- Directed by: David Lister
- Written by: Paul Anthony
- Produced by: Janet Blandford Stephen Margolis
- Starring: Jane March; William Gregory Lee; Justin Whalin; David Dukas; Greg Melvill-Smith; Candicé Hillebrand; Marcel Van Heerden; Russel Savadier; Steven van Niekerk; Lee Ann Shepherd; Ron Smerczak; Aubrey Lovett; Etienne Oelofse; Etienne Changuion; Antony Jardin;
- Cinematography: Buster Reynolds
- Edited by: Peter Davies
- Music by: Mark Thomas
- Release date: 18 October 2005;
- Running time: 90 minutes
- Country: South Africa
- Language: English

= Beauty and the Beast (2005 film) =

Beauty and the Beast (also known as Blood of Beasts) is a 2005 British-South African film which is based on the folktale "Beauty and the Beast" and is set during the time of the Vikings.

== Plot ==

 In a land ruled by Vikings, the daughter of King Thorsson: Freya is due to wed one of her father's mightiest clan warriors. Before their engagement is set, the ailing king decides to take one last expedition to Gungnir, a foreboding island that was said to be enchanted by Odin and is rumored to be home to a monstrous beast. Before the clan departs, Freya bargains with Sven that she will only marry him if her father returns safely. He reluctantly agrees, unaware that Freya's heart belongs to that of her childhood friend Agnar, thought to have been lost to the isle.

Upon arriving to the island of Gungnir: Thorsson's army is attacked by the monstrous beast, a gruesome berserker cloaked in the skin of a large brown bear. Sven, looking to usurp Thorsson's throne upon his death, plans to desert him on the island to the mercy of the beast. While a few clan members loyal to Thorsson try to reason with Sven, he takes the surviving clan and sails homeward. Upon his arrival back home, Sven declares himself the clan's new leader much to the disdain of Freya who despairs over her father's disappearance.

Encouraged by Freya's lady-in-waiting Ingrid, Eric tells the princess that her father may still be alive on the isle. Freya and Ingrid resolve to venture to Gungnir Island alone with the hope of finding the king. While trying to free Thorsson from the Beast's prison, Freya challenges the Beast to a duel to ensure the freedom of her father and Ingrid. As the Beast is about to deliver the final strike, he hesitates upon seeing a familiar pendant that belonged to Agnar. Freya decides to remain on the island to allow Ingrid and Thorsson to escape.

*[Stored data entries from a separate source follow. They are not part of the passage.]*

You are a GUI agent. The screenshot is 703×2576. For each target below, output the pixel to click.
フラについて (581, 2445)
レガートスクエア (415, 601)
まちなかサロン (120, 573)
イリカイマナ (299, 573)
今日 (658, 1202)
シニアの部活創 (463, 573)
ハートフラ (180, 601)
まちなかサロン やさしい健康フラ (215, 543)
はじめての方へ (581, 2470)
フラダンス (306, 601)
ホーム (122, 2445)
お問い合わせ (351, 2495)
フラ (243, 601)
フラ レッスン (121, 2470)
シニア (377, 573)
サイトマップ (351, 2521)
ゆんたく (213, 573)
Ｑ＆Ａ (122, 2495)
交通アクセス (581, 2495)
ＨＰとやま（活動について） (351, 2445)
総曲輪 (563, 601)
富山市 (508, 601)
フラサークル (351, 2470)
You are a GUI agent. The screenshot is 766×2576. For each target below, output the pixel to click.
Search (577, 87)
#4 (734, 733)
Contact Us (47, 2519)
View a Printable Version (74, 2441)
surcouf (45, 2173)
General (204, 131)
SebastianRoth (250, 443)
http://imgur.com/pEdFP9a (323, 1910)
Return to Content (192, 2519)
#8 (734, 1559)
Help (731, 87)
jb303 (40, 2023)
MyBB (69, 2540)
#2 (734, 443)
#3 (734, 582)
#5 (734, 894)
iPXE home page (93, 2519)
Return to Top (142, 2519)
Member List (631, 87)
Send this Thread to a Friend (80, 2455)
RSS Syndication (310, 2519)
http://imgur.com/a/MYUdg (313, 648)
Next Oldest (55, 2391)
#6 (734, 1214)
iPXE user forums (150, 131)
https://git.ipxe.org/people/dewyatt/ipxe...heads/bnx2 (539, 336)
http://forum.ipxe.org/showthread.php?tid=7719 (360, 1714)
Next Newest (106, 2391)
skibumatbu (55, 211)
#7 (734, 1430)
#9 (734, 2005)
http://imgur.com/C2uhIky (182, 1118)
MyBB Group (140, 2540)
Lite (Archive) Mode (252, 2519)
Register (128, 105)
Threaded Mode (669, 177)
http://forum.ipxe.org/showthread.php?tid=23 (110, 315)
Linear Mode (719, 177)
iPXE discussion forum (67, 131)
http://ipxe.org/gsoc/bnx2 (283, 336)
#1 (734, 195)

Under Sven's harsh rule, Eric condemns the clan that they have been acting like cowards. He also proclaims that he will save the king's daughter himself if Sven does not dare. Sven, unwilling to appear cowardly, angrily agrees to send an army back to fight the beast and rescue Freya.

As time passes, Freya and the Beast begin to develop a friendship. She learns about the origin of Odin's curse upon him, and the final memories of her beloved Agnar before his death. Sven returns to the island with an army to confront the Beast, but Freya tries to stop them, telling them that the beast is not a monster. Believing that the Beast has bewitched her, Sven refuses to listen to her pleas. Sven and the Beast fight and the battle ends with Sven's archers shooting him, presumably killing the monster. Upon his defeat, Sven orders the warrior's to set Gungnir Island and the Beast's body ablaze as the clan sails back home.

Thorsson fully recovers from his illness and is reinstated as the clan leader. During their wedding celebration, the Beast journeys to Freya's homeland and challenges Sven to a trial by combat for Freya's hand in marriage. The Beast then reveals his identity as Agnar to prove himself worthy of the trail. The two fight and just as Sven gains the upper hand, Freya jumps in front of the Beast to save him from Sven's sword. Sven is killed, and Freya's sacrifice lift's Odin's curse, restoring Agnar back to his human form.

Agnar professes his love for Freya before the princess dies in his arms. The film ends as the clan watches her funeral pyre being set ablaze.

== Cast ==
- Jane March as Freya
- William Gregory Lee as Sven
- Justin Whalin as Eric
- David Dukas as Agnar/Beast
- Greg Melvill-Smith as Thorsson
- Candîce Hillebrand as Ingrid

== Production ==
The movie was filmed in both the United Kingdom and South Africa.

== Reception ==
Scott Weinberg of DVDTalk notes that the DVD cover misleadingly looks like Lord of the Rings, and not "the Halloween-costumed lunatic combination of Beauty and the Beast and The 13th Warrior that it so painfully is." He says the film manages to be "so bad it's good" and suggests catching it on cable television, and concludes "But don't mistake that opinion for a hearty recommendation".